→ Data extract:
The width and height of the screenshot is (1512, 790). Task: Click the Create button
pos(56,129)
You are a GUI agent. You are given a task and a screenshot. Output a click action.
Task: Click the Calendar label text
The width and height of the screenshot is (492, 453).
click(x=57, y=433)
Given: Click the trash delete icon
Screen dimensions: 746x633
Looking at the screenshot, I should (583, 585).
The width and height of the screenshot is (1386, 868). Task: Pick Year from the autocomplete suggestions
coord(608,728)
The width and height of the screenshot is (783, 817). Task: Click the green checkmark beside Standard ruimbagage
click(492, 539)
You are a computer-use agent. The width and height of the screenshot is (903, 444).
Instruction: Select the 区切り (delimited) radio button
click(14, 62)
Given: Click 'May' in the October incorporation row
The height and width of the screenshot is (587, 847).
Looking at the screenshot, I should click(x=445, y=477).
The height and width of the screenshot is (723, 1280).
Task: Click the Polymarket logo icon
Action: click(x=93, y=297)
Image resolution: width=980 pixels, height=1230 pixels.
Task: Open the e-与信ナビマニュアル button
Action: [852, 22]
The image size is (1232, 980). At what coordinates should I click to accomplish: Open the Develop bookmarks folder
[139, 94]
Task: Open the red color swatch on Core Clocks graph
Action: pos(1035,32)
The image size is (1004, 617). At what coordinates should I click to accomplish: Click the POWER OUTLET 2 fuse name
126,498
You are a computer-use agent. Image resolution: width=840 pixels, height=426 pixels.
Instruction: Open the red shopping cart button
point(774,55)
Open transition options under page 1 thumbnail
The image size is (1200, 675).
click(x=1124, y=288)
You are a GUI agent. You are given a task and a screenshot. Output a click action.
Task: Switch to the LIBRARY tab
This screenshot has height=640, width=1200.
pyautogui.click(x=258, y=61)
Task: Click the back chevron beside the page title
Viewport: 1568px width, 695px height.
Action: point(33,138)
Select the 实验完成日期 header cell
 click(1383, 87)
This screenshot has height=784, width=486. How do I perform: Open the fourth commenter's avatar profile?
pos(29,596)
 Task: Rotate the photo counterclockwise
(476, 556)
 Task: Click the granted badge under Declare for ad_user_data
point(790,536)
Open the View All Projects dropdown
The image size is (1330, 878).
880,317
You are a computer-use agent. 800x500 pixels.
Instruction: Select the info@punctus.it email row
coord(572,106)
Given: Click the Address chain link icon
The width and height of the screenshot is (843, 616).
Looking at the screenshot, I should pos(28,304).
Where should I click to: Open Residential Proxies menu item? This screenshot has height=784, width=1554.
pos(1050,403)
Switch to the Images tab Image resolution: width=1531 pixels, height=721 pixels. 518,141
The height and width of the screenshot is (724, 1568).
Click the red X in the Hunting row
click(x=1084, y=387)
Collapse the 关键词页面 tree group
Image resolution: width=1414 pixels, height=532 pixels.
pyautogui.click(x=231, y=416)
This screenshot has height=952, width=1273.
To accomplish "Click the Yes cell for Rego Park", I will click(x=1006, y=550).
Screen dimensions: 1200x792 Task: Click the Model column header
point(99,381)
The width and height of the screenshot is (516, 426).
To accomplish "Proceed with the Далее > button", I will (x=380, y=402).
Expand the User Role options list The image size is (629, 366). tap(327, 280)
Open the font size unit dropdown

→ Activity: Reproduce exactly the lines running from the one with "The height and width of the screenshot is (724, 1568)." to the last line of the listing above. Add nothing else.

→ Output of the exercise:
The height and width of the screenshot is (724, 1568).
Click the red X in the Hunting row
click(x=1084, y=387)
Collapse the 关键词页面 tree group
Image resolution: width=1414 pixels, height=532 pixels.
pyautogui.click(x=231, y=416)
This screenshot has height=952, width=1273.
To accomplish "Click the Yes cell for Rego Park", I will click(x=1006, y=550).
Screen dimensions: 1200x792 Task: Click the Model column header
point(99,381)
The width and height of the screenshot is (516, 426).
To accomplish "Proceed with the Далее > button", I will (x=380, y=402).
Expand the User Role options list The image size is (629, 366). tap(327, 280)
Open the font size unit dropdown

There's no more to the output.